▶ **Aim of the task**
For each entry below, write an exact copy and leave out the images.
━━━
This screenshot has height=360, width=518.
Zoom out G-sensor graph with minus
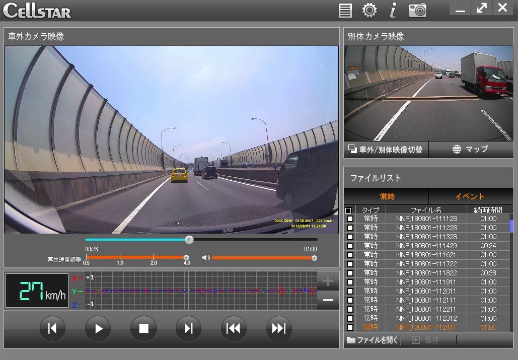tap(328, 301)
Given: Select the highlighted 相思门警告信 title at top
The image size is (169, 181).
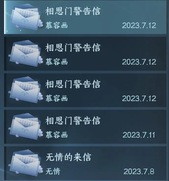Looking at the screenshot, I should tap(73, 11).
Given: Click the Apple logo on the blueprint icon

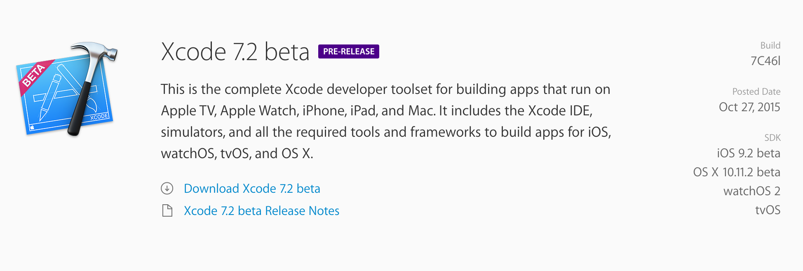Looking at the screenshot, I should pyautogui.click(x=32, y=128).
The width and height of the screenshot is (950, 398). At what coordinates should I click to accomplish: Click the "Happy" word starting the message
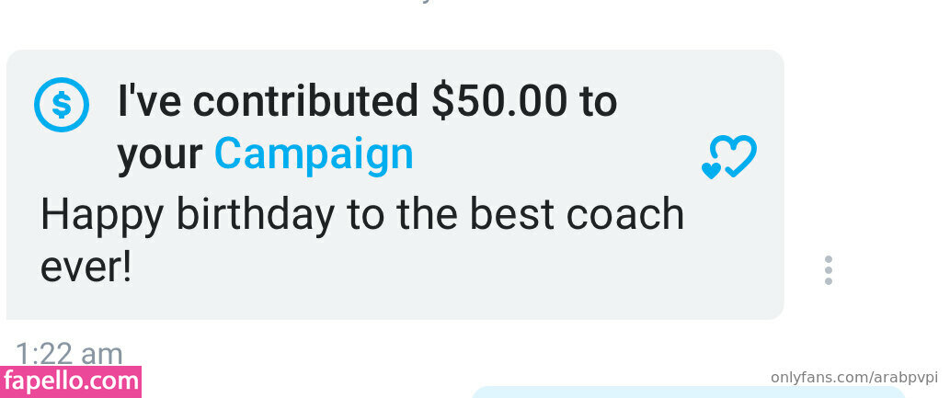[x=102, y=216]
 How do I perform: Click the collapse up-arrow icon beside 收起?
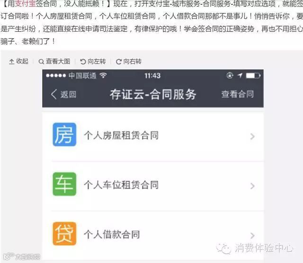(11, 61)
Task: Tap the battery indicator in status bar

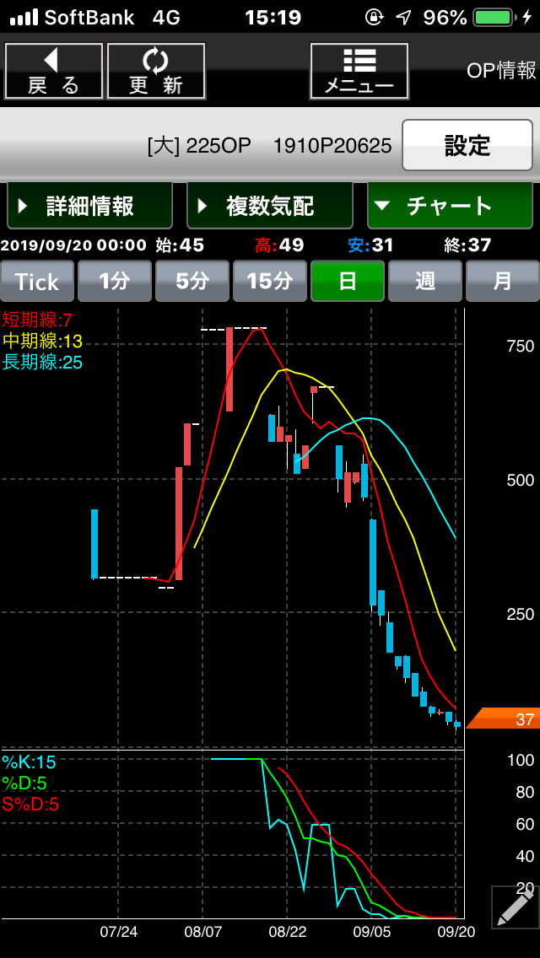Action: pos(496,17)
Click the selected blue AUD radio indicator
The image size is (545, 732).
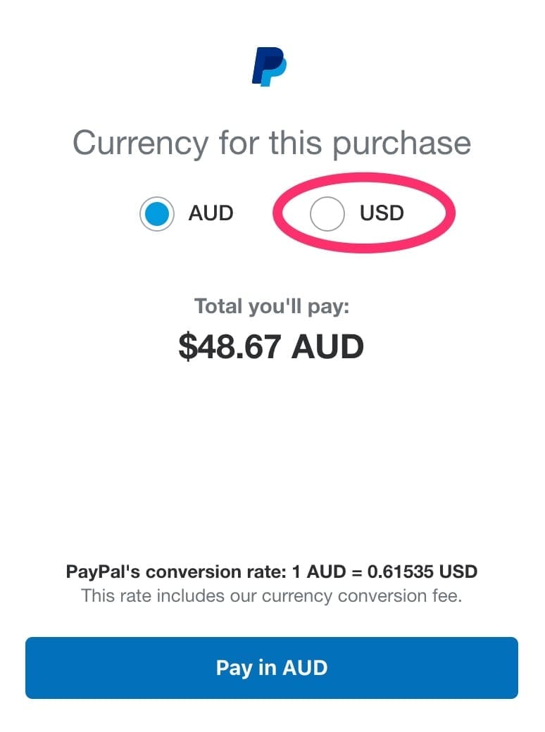click(x=156, y=213)
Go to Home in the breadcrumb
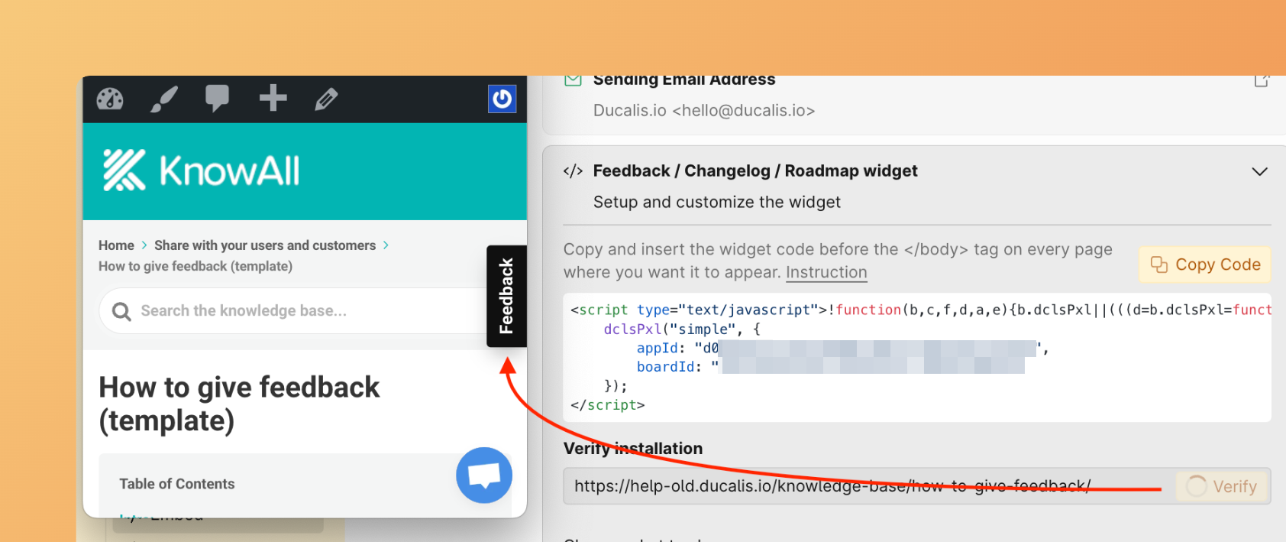 [116, 245]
━━━
▶ **Written response**
This screenshot has height=360, width=518.
Zoom out G-sensor graph with minus
tap(328, 301)
Given: Select the highlighted 相思门警告信 title at top
The image size is (169, 181).
Looking at the screenshot, I should tap(73, 11).
Given: Click the Apple logo on the blueprint icon

Looking at the screenshot, I should pyautogui.click(x=32, y=128).
The width and height of the screenshot is (950, 398). At what coordinates should I click to accomplish: Click the "Happy" word starting the message
[x=102, y=216]
 How do I perform: Click the collapse up-arrow icon beside 收起?
(11, 61)
Task: Tap the battery indicator in status bar

Action: pos(496,17)
Click the selected blue AUD radio indicator
The image size is (545, 732).
click(x=156, y=213)
Go to Home in the breadcrumb
 [116, 245]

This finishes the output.